The recent threat of Noynoy to lead massive street protests against the Supreme Court ruling that allowed President GMA to appoint the next chief justice shows he is running true to form. If he was chosen to be the Liberal Party candidate after the well-attended funeral of his mother, Cory Aquino, his strategists can be expected to depend on the massing of crowds as the way to power. He has no where to go but continue with this kind of politics.
Why can’t he wait for the elections in which he has been predicted to win anyway by the dependable SWS and Pulse Asia?. The only answer is he is not really sure he will win the elections. So he and his cohorts have had to resort to mobs, protests, mass gatherings to keep the momentum. He has not done very well in discussions on party programs.

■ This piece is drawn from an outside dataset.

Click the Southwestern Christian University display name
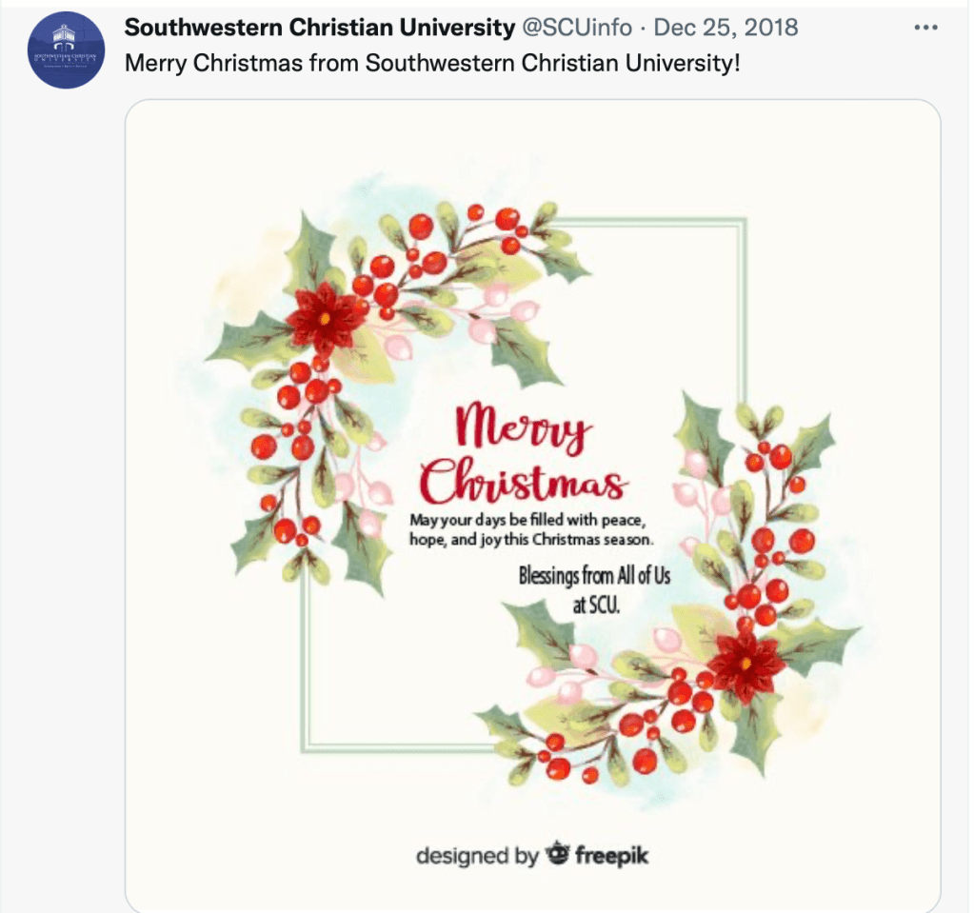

Neither is he an attractive personality with charisma and intelligence. It is not surprising that with his dwindling lead or alleged popularity, he has to return the campaign to mob psychology.
The Issues and Advocacy Center said to be linked to President FVR recently came out with a survey showing his lead has “significantly dropped.” On the other hand administration standard-bearer Gilberto Teodoro Jr. has been rising.
It also showed NP candidate Manny Villar cut Aquino’s lead by seven points.
These trends can be worrying for the Liberal Party because the entire edifice of Noynoy’s candidacy was built on a castle of sand — a surge of undeserved popularity after the death of his mother.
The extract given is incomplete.